Empujaron a Rincewind hacia la seguridad que ofrecía un portal. La multitud apenas se dio cuenta, todos siguieron huyendo aterrados como lemmings.

—La estrella tiene puntitos —dijo Dosflores.

—No —replicó Rincewind—. Son… cosas. Cosas que giran en torno a la estrella, igual que el sol gira en torno al Disco. Pero están muy cerca, porque… porque… —Se interrumpió—. ¡Casi lo sé!

—¿El qué?

—¡Tengo que librarme de este Hechizo!

—¿Por dónde se va a la universidad? —preguntó Bethan.

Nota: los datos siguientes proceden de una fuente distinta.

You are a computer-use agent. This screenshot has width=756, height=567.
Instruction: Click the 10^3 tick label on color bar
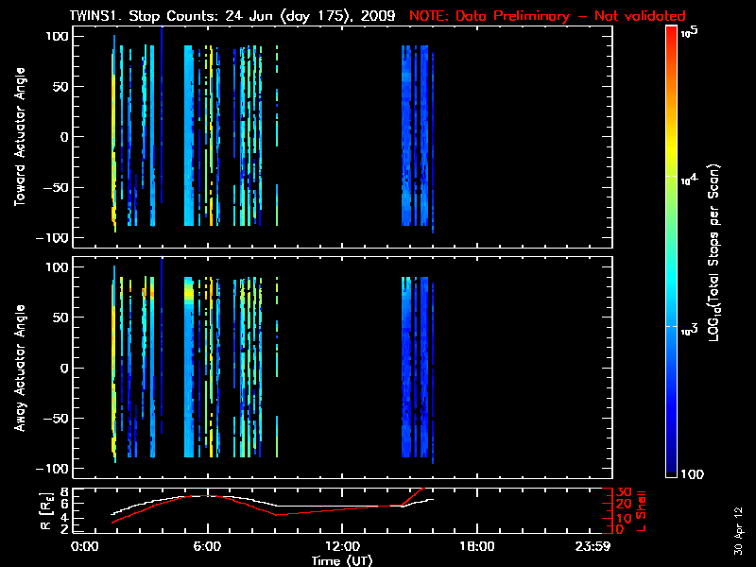(690, 325)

—¡Por aquí! —respondió Rincewind señalando esa misma calle.

—Debe de ser un sitio muy popular; todo el mundo va hacia allí.

—¿Por qué será? —se preguntó Dosflores.

—No sé, pero tengo la sensación de que no van a matricularse en las clases nocturnas —replicó Rincewind.

De hecho, la Universidad Invisible estaba sufriendo un asedio…, al menos, las partes de la Universidad Invisible que afloraban en las dimensiones cotidianas estaban sufriendo un asedio. Las multitudes agolpadas junto a sus puertas exigían una de dos cosas: a) que los magos dejaran de hacer el tonto y se libraran de la estrella o b) (ésta era la opción favorita de los discípulos de la estrella) que dejaran de hacer magia al momento y se suicidaran ordenadamente para librar al Disco de toda hechicería y así evitar la terrible amenaza que venía de los cielos.

Por su parte, los magos, al otro lado de los muros, no tenían la menor idea de cómo conseguir a) ni la menor intención de hacer b), con lo cual la mayoría optaron por c), que consistía en escabullirse por las puertas secretas y alejarse de puntillas tanto y tan deprisa como fuera posible.

Toda la magia de confianza que quedaba en la universidad se estaba dedicando íntegramente a mantener cerradas las grandes verjas. Los magos empezaban a descubrir que, aunque está muy bien tener unas puertas impresionantes cerradas gracias a la magia, los constructores deberían haber incluido algún dispositivo de seguridad, por ejemplo unos vulgares candados de durísimo hierro nada impresionante.

Fuera, en la plaza, la gente había encendido unas cuantas hogueras más que nada para dar efecto, ya que el calor de la estrella era abrasador.

—Pero aún se ven las estrellas —señaló Dosflores—. Las otras estrellas, quiero decir. Las pequeñas. En un cielo negro.

Rincewind no le hizo caso. Estaba mirando las puertas. Un grupo de discípulos de la estrella y ciudadanos intentaban derribarlas.

—Es inútil —dijo Bethan—, no conseguiremos entrar. ¿Adónde vas?

—A dar un paseo —respondió Rincewind.

Se dirigía con decisión hacia una callejuela lateral.